Rice. 3.7. Phase portrait of the system (3.3.15): a - when the relation (3.3.17) between the parameters is fulfilled; b- when performing the inverse relationship between the parameters

phase trajectory, any variable is not very large, then random fluctuations can become significant. They lead to the fact that the representative point will move to one of the axes, which means extinction appropriate type. Thus, the stochastic model turns out to be unstable, since the stochastic "drift" sooner or later leads to the extinction of one of the species. In this kind of model, the predator eventually dies out, either by chance or because its prey population is eliminated first. The stochastic model of the predator-prey system well explains the experiments of Gause (Gause, 1934; 2000), in which ciliates Paramettum candatum served as a prey for another ciliate Didinium nasatum- predator. The equilibrium numbers expected according to deterministic equations (3.3.6) in these experiments were approximately only five individuals of each species, so there is nothing surprising in the fact that in each repeated experiment, either predators or prey died out fairly quickly (and then predators). ).

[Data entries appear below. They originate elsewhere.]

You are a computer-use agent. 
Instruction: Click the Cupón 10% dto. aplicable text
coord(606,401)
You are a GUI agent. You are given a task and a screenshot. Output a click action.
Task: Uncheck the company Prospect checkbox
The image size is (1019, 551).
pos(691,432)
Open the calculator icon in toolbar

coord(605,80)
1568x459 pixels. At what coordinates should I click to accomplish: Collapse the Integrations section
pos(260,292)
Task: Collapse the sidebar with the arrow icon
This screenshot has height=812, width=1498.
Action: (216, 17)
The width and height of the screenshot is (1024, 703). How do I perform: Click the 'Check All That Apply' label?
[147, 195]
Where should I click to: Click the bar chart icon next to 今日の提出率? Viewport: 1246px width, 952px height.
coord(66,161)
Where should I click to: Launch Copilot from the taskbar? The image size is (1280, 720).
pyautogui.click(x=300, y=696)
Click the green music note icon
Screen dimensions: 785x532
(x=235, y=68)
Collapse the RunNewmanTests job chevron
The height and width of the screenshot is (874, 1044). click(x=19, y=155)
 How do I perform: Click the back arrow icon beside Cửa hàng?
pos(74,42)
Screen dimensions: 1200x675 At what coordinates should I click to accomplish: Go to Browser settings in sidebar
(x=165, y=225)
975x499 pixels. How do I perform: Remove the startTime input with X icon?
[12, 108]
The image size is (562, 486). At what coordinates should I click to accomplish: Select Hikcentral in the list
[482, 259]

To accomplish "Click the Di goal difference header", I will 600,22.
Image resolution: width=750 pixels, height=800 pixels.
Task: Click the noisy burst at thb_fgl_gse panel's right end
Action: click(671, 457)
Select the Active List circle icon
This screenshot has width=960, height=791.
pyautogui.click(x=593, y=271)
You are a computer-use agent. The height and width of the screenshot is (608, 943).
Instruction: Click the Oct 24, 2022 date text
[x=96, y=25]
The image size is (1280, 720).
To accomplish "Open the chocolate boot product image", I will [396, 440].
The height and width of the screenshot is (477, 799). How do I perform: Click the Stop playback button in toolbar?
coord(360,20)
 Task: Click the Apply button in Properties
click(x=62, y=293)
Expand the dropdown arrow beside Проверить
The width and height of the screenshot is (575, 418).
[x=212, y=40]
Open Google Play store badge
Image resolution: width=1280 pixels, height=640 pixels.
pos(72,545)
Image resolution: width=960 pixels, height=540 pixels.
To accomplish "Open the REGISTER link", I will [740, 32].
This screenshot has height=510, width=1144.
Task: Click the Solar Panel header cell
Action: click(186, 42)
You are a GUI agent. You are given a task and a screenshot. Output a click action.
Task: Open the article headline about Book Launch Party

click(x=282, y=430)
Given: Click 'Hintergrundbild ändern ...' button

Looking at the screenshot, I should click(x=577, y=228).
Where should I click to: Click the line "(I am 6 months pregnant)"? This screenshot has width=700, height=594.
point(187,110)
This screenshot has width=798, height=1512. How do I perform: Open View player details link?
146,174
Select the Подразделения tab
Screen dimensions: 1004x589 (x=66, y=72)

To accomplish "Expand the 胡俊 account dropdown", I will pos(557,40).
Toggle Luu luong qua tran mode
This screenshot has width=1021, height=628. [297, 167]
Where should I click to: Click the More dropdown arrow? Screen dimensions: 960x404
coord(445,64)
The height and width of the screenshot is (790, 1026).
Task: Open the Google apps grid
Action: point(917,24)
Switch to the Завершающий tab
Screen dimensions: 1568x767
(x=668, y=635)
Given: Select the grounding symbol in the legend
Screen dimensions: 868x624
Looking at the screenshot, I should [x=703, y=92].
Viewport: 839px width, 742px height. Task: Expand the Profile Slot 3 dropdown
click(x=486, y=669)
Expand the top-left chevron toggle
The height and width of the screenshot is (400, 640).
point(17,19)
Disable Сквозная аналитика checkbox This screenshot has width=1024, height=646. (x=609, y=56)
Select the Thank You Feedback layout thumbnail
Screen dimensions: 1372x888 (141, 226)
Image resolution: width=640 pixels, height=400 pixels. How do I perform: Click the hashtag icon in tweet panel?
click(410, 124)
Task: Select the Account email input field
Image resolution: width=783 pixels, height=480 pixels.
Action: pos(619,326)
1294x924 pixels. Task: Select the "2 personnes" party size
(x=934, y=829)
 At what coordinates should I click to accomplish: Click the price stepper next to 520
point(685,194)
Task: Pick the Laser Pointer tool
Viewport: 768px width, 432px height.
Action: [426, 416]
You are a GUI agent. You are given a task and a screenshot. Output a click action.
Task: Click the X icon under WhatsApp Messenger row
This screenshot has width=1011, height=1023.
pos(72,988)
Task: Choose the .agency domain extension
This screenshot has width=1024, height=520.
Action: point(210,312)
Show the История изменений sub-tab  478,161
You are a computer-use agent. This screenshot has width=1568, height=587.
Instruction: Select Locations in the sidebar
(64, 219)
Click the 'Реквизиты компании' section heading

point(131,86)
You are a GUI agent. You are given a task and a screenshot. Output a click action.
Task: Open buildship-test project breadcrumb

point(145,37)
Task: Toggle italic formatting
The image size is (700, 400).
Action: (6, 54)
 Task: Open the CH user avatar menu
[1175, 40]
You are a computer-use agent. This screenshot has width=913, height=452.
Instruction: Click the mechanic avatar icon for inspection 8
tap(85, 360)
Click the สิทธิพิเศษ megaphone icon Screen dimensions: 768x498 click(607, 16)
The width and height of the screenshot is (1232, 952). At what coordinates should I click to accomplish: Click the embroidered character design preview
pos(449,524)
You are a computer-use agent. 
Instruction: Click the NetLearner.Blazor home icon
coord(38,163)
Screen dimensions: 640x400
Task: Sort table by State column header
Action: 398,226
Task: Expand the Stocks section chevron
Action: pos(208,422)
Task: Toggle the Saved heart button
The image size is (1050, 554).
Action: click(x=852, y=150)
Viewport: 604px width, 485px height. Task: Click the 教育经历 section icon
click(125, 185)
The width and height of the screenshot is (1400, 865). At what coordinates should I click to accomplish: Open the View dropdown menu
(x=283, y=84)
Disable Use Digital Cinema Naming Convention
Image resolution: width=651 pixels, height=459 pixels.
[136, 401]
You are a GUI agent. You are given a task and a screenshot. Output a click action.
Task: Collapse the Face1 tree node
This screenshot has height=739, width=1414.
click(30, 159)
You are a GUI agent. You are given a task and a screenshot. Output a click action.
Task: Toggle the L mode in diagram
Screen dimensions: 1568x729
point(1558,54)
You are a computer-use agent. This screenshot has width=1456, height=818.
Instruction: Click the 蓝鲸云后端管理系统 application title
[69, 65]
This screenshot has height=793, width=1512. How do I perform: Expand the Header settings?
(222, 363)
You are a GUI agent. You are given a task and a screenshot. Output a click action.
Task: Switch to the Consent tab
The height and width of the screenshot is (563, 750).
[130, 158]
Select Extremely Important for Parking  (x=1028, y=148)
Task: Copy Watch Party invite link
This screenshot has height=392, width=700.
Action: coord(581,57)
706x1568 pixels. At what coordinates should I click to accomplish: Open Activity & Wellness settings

So, the analysis of the Volterra models of species interaction shows that, despite the great variety of types of behavior of such systems, there can be no undamped population fluctuations in the model of competing species at all. In the predator-prey model, undamped oscillations appear due to the choice special form model equations (3.3.6). In this case, the model becomes non-rough, which indicates the absence of mechanisms in such a system that seek to preserve its state. However, such fluctuations are observed in nature and experiment. The need for their theoretical explanation was one of the reasons for formulating model descriptions in more general view. Section 3.5 is devoted to consideration of such generalized models.